Wystawienie jej tam nie doszło jednak do skutku ze zrozumiałych względów. Komunistyczne władze nie chciały Kafki - zbyt wiele widziały w jego dziełach analogii do aktualnej sytuacji.
Joanna Bruzdowicz doprowadziła do wystawienia dzieła już po swym wyjeździe - w 1972 w Tours we Francji, a w 1986 rzecz została zainscenizowana w Królewskiej Operze Walońskiej i pokazana w Liege i Brukseli. Wydano również płytę z nagraniem opery w wykonaniu solistów i zespołu instrumentalnego Orkiestry Symfonicznej Radia Belgijskiego pod batutą Jacka Kasprzyka. Polska premiera na Scenie im. Emila Młynarskiego w Operze Narodowej odbędzie się dziś.
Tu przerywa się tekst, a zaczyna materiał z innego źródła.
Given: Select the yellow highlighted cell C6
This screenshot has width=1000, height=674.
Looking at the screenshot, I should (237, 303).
Kierownictwo muzyczne sprawuje ceniony dyrygent Meir Minsky, który urodził się w Łodzi w 1949 r., ale wyemigrował z rodzicami mając niecały rok; działał następnie we Włoszech, Niemczech, Paryżu (stworzył i prowadził orkiestrę Sinfonietta de Paris), Nowym Jorku, a dziś jest szefem Orkiestry Symfonicznej w Bazylei. Minsky ma znakomite wrażenia z pracy z orkiestrą Opery Narodowej.
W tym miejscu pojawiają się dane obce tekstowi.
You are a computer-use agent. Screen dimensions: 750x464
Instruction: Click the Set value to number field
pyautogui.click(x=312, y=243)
Reżyseruje artysta amerykański Christopher Martin, a scenografię opracował Wiesław Olko, ten sam, który był autorem imponującej oprawy poprzedniej wystawianej na tej scenie opery Joanny Bruzdowicz - "Bram raju" według Jerzego Andrzejewskiego.
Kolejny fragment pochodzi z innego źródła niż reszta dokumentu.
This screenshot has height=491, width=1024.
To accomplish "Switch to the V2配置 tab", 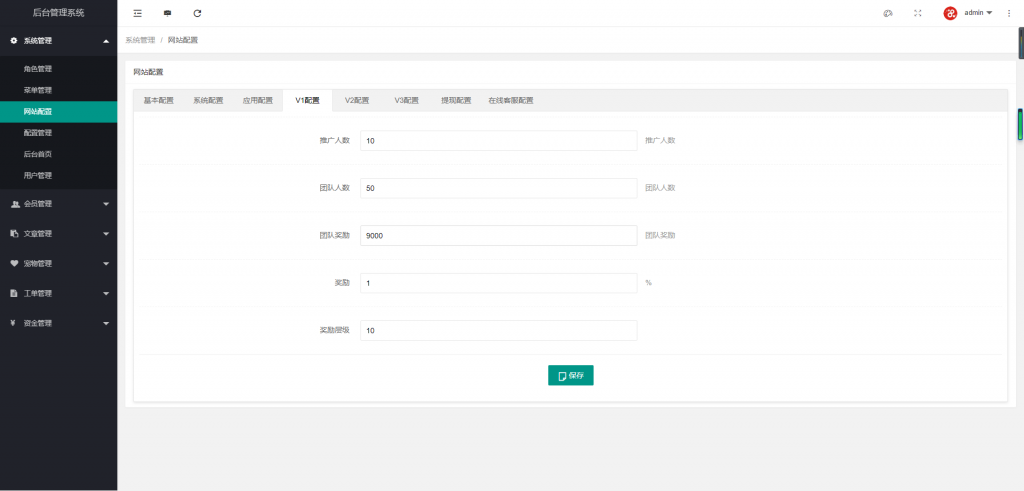I will (x=357, y=101).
W koszmarnej historii o totalitarnej kolonii karnej i o egzekucjach dokonywanych za pomocą dziwnej maszyny tortur biorą udział tylko dwaj soliści: Oficer (w tej roli Krzysztof Borysiewicz lub Robert Dymowski) i Podróżny (Tomasz Madej lub Ryszard Wróblewski). Ale to owa maszyna - mówi kompozytorka - jest najważniejsza w tym dziele.
Przedstawienie zostanie też zaprezentowane 23 i 24 września w ramach tegorocznej Warszawskiej Jesieni; w tym czasie opera przedstawi też inną premierę: "Wyrywacza serc" Elżbiety Sikory według groteskowej powieści Borisa Viana.